═════ Supplied material

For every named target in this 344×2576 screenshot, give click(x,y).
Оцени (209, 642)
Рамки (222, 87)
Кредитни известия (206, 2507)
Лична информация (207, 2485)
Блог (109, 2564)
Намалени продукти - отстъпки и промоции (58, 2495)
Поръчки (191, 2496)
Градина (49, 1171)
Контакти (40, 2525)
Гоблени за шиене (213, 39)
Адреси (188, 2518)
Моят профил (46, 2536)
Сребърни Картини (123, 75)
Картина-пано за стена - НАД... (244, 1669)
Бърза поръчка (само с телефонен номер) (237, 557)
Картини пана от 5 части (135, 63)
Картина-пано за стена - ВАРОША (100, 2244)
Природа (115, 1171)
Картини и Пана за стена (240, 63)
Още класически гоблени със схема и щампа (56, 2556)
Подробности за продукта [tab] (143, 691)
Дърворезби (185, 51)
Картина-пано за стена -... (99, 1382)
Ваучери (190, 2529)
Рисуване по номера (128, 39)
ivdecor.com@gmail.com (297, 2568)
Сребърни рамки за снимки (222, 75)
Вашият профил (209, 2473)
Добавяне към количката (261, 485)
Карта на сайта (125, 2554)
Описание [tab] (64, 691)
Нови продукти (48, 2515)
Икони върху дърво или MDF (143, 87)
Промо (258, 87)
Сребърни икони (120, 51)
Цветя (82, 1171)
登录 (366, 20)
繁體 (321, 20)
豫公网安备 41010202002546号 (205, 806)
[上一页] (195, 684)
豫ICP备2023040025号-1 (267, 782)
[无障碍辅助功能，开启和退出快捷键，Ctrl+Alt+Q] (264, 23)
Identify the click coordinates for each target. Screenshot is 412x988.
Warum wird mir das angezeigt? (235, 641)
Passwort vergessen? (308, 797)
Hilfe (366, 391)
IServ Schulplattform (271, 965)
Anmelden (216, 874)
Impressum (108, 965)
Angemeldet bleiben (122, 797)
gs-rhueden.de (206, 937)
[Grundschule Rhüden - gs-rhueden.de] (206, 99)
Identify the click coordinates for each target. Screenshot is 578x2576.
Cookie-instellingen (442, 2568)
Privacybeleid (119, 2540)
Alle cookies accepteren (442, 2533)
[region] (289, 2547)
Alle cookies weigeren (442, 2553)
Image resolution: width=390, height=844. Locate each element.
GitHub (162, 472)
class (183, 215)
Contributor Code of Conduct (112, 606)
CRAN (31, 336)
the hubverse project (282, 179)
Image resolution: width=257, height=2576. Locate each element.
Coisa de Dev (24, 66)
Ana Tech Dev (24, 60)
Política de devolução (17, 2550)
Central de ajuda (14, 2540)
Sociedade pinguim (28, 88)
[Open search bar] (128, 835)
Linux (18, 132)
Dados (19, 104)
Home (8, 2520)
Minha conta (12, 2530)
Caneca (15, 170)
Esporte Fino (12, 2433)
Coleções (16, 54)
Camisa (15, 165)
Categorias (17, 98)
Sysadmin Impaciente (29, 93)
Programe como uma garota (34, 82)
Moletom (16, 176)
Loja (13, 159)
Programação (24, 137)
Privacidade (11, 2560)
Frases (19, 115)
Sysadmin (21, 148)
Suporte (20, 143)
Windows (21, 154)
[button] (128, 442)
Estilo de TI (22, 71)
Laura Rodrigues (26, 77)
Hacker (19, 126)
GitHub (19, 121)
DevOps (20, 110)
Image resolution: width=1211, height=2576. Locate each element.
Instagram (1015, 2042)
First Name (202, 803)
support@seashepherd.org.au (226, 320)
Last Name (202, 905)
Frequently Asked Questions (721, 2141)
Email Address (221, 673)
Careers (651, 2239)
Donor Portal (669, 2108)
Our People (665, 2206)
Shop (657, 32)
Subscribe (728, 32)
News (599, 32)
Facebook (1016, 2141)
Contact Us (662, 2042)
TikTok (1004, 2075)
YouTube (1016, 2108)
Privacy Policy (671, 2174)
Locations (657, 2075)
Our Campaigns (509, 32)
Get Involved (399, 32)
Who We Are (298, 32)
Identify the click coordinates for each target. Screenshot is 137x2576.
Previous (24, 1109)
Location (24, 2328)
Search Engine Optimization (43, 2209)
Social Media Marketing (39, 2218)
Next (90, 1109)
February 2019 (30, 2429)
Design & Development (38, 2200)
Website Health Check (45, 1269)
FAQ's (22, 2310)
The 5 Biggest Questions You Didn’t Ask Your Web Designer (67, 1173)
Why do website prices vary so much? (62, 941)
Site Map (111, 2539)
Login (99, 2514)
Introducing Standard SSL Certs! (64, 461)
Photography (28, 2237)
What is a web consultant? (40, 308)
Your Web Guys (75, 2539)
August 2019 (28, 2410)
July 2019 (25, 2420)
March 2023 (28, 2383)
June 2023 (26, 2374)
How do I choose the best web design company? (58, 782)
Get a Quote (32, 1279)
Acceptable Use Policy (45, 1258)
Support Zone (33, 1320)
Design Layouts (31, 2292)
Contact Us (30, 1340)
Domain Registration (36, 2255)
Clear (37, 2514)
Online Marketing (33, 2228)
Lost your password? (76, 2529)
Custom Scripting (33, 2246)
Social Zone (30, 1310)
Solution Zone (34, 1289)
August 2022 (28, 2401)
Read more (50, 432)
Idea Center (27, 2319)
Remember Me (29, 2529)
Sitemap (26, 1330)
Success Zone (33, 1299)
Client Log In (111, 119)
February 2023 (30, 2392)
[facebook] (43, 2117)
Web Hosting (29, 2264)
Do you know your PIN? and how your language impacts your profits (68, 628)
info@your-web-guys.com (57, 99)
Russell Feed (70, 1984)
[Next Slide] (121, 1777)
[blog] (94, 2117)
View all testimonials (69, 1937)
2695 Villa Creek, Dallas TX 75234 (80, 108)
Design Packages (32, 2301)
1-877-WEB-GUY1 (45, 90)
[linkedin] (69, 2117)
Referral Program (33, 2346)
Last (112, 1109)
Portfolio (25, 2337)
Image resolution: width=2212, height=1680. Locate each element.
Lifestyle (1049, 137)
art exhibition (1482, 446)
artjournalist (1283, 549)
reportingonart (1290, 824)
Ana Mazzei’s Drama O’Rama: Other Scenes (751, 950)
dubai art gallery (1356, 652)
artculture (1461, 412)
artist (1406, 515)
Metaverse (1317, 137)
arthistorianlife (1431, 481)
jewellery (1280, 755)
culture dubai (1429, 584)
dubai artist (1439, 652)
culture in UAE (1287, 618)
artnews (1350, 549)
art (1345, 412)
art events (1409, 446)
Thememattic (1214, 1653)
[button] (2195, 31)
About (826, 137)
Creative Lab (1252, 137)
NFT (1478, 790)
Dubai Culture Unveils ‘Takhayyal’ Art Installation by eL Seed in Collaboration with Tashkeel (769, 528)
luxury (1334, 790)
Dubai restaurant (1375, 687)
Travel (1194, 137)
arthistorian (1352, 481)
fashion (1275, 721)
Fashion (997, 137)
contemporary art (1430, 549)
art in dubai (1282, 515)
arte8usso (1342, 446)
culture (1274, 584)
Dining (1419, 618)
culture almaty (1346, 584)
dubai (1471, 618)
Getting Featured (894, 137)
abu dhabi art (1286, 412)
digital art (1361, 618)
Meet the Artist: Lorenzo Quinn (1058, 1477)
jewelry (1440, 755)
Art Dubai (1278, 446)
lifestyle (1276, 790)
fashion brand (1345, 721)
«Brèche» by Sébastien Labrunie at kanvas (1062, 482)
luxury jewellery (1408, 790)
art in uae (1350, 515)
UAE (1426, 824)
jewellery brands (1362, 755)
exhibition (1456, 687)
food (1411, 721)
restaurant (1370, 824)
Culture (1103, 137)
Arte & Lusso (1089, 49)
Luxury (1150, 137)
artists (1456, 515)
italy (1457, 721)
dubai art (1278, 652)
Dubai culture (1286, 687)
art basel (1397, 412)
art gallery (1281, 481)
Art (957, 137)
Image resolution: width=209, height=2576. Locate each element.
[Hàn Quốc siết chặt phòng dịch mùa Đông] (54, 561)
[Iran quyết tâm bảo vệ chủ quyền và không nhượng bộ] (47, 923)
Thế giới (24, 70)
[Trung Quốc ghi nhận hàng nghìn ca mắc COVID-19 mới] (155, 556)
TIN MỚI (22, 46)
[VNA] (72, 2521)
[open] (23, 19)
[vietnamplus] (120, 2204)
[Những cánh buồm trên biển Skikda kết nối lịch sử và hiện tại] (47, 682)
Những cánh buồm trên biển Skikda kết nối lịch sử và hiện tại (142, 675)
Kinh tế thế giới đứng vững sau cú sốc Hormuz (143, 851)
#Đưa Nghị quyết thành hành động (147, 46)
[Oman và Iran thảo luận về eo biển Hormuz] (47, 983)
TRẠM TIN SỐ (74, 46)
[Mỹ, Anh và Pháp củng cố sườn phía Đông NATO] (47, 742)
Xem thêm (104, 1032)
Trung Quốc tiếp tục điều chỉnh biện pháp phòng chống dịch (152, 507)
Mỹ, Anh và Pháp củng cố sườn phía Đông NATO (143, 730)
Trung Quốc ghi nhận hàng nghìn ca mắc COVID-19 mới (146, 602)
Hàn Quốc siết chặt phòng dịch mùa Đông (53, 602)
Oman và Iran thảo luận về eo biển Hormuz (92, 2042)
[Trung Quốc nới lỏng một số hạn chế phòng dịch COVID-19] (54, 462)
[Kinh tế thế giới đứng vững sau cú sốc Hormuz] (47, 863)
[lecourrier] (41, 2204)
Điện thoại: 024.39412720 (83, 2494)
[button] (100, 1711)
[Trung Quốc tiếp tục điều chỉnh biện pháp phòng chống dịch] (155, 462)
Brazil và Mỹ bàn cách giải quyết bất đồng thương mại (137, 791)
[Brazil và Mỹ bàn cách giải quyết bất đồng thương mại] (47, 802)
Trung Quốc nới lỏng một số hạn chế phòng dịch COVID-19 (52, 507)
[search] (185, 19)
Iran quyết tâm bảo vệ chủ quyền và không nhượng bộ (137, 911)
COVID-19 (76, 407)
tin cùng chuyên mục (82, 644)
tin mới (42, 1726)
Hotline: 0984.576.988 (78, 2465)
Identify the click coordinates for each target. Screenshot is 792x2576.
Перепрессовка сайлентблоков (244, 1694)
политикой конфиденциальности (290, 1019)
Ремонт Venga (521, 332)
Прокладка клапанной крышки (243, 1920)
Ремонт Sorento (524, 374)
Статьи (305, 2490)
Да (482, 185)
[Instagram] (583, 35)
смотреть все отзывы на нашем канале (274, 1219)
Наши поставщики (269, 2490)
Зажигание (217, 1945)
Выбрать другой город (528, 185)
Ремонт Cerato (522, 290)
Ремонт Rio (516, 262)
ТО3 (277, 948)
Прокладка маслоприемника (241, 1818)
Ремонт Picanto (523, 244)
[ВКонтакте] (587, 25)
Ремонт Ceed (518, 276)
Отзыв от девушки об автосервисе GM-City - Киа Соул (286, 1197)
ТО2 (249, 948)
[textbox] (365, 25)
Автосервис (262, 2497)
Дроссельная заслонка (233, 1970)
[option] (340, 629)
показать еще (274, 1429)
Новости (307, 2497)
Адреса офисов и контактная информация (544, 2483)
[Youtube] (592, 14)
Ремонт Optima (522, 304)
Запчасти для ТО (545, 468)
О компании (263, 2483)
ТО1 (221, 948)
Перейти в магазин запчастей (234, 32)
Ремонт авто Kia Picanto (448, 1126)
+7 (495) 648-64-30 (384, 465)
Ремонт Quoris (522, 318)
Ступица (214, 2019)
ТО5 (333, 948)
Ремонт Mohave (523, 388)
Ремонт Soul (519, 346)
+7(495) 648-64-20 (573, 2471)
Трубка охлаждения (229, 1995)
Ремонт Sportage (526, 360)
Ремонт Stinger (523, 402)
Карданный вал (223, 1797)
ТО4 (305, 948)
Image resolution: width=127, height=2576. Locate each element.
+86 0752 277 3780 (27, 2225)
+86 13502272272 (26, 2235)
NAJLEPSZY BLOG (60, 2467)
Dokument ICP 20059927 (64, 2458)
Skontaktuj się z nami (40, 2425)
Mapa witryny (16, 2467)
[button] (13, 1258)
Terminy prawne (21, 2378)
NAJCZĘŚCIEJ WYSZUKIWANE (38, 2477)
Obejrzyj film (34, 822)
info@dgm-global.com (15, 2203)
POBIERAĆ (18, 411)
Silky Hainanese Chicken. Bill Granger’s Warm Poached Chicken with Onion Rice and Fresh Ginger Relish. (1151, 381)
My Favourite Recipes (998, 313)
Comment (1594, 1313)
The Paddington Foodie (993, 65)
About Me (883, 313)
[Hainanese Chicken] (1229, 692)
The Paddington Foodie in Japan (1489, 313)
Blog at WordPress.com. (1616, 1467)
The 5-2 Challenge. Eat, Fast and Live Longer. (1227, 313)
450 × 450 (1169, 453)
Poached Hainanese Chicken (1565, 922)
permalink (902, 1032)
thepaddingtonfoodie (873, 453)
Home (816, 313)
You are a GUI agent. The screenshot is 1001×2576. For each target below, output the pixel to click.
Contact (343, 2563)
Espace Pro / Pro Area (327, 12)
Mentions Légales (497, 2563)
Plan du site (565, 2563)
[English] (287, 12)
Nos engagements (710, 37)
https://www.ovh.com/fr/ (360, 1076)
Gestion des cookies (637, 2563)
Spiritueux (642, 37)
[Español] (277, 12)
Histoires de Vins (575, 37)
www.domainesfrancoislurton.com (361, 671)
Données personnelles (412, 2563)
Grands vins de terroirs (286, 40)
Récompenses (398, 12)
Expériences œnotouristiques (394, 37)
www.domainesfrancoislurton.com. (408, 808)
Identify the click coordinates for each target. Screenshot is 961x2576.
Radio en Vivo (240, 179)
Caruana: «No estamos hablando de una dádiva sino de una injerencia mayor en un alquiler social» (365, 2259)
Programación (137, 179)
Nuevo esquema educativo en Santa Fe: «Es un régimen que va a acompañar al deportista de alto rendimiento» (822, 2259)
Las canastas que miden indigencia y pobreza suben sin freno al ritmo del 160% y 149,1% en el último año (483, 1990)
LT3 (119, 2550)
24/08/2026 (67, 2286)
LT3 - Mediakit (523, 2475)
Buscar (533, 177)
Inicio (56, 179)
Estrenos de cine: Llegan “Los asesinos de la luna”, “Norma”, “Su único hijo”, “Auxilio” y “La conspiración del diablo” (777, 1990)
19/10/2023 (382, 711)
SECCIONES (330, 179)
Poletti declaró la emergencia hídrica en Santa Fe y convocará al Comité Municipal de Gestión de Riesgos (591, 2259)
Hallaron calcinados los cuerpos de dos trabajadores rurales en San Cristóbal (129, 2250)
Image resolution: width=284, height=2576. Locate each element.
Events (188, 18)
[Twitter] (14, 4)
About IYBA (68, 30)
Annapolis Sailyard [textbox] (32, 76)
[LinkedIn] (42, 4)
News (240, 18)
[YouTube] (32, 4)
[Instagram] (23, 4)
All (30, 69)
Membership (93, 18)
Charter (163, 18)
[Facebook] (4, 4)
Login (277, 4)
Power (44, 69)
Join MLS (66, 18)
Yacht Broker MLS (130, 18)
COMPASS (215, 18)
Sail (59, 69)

══════════

Retype, exactly and in full, the lines above from the one containing "July 2019 (25, 2420)" through the one containing "View all testimonials (69, 1937)".

▶ Solution for this exercise:
July 2019 (25, 2420)
March 2023 (28, 2383)
June 2023 (26, 2374)
How do I choose the best web design company? (58, 782)
Get a Quote (32, 1279)
Acceptable Use Policy (45, 1258)
Support Zone (33, 1320)
Design Layouts (31, 2292)
Contact Us (30, 1340)
Domain Registration (36, 2255)
Clear (37, 2514)
Online Marketing (33, 2228)
Lost your password? (76, 2529)
Custom Scripting (33, 2246)
Social Zone (30, 1310)
Solution Zone (34, 1289)
August 2022 (28, 2401)
Read more (50, 432)
Idea Center (27, 2319)
Remember Me (29, 2529)
Sitemap (26, 1330)
Success Zone (33, 1299)
Client Log In (111, 119)
February 2023 (30, 2392)
[facebook] (43, 2117)
Web Hosting (29, 2264)
Do you know your PIN? and how your language impacts your profits (68, 628)
info@your-web-guys.com (57, 99)
Russell Feed (70, 1984)
[Next Slide] (121, 1777)
[blog] (94, 2117)
View all testimonials (69, 1937)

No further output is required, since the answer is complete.